[Exercise] For every entry, output the exact wording.

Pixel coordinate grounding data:
= = = = =
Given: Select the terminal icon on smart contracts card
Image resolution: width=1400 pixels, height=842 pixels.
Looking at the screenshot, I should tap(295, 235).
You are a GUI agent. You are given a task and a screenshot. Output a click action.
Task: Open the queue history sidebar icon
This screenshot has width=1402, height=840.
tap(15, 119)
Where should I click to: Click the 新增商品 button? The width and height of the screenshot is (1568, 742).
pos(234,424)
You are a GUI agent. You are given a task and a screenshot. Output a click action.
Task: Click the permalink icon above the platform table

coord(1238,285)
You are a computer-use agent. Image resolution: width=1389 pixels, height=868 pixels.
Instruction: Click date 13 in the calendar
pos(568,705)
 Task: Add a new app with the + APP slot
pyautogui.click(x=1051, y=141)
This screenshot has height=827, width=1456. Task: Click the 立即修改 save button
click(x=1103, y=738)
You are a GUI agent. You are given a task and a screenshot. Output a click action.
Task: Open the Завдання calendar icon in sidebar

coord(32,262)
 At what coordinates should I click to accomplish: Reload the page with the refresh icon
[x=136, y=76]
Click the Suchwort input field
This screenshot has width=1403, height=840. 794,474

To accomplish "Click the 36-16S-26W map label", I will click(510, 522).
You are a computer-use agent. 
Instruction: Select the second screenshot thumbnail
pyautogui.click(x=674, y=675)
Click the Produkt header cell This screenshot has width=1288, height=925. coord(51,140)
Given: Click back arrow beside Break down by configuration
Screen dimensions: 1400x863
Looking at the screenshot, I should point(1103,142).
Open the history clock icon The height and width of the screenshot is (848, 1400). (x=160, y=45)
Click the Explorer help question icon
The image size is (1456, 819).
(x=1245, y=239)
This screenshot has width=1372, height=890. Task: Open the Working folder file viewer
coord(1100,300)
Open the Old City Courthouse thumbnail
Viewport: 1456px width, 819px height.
= = = = =
[Task result]
Given: Select the terminal icon on smart contracts card
Image resolution: width=1400 pixels, height=842 pixels.
Looking at the screenshot, I should tap(295, 235).
You are a GUI agent. You are given a task and a screenshot. Output a click action.
Task: Open the queue history sidebar icon
This screenshot has width=1402, height=840.
tap(15, 119)
Where should I click to: Click the 新增商品 button? The width and height of the screenshot is (1568, 742).
pos(234,424)
You are a GUI agent. You are given a task and a screenshot. Output a click action.
Task: Click the permalink icon above the platform table

coord(1238,285)
You are a computer-use agent. Image resolution: width=1389 pixels, height=868 pixels.
Instruction: Click date 13 in the calendar
pos(568,705)
 Task: Add a new app with the + APP slot
pyautogui.click(x=1051, y=141)
This screenshot has height=827, width=1456. Task: Click the 立即修改 save button
click(x=1103, y=738)
You are a GUI agent. You are given a task and a screenshot. Output a click action.
Task: Open the Завдання calendar icon in sidebar

coord(32,262)
 At what coordinates should I click to accomplish: Reload the page with the refresh icon
[x=136, y=76]
Click the Suchwort input field
This screenshot has width=1403, height=840. 794,474

To accomplish "Click the 36-16S-26W map label", I will click(510, 522).
You are a computer-use agent. 
Instruction: Select the second screenshot thumbnail
pyautogui.click(x=674, y=675)
Click the Produkt header cell This screenshot has width=1288, height=925. coord(51,140)
Given: Click back arrow beside Break down by configuration
Screen dimensions: 1400x863
Looking at the screenshot, I should point(1103,142).
Open the history clock icon The height and width of the screenshot is (848, 1400). (x=160, y=45)
Click the Explorer help question icon
The image size is (1456, 819).
(x=1245, y=239)
This screenshot has width=1372, height=890. Task: Open the Working folder file viewer
coord(1100,300)
Open the Old City Courthouse thumbnail
Viewport: 1456px width, 819px height.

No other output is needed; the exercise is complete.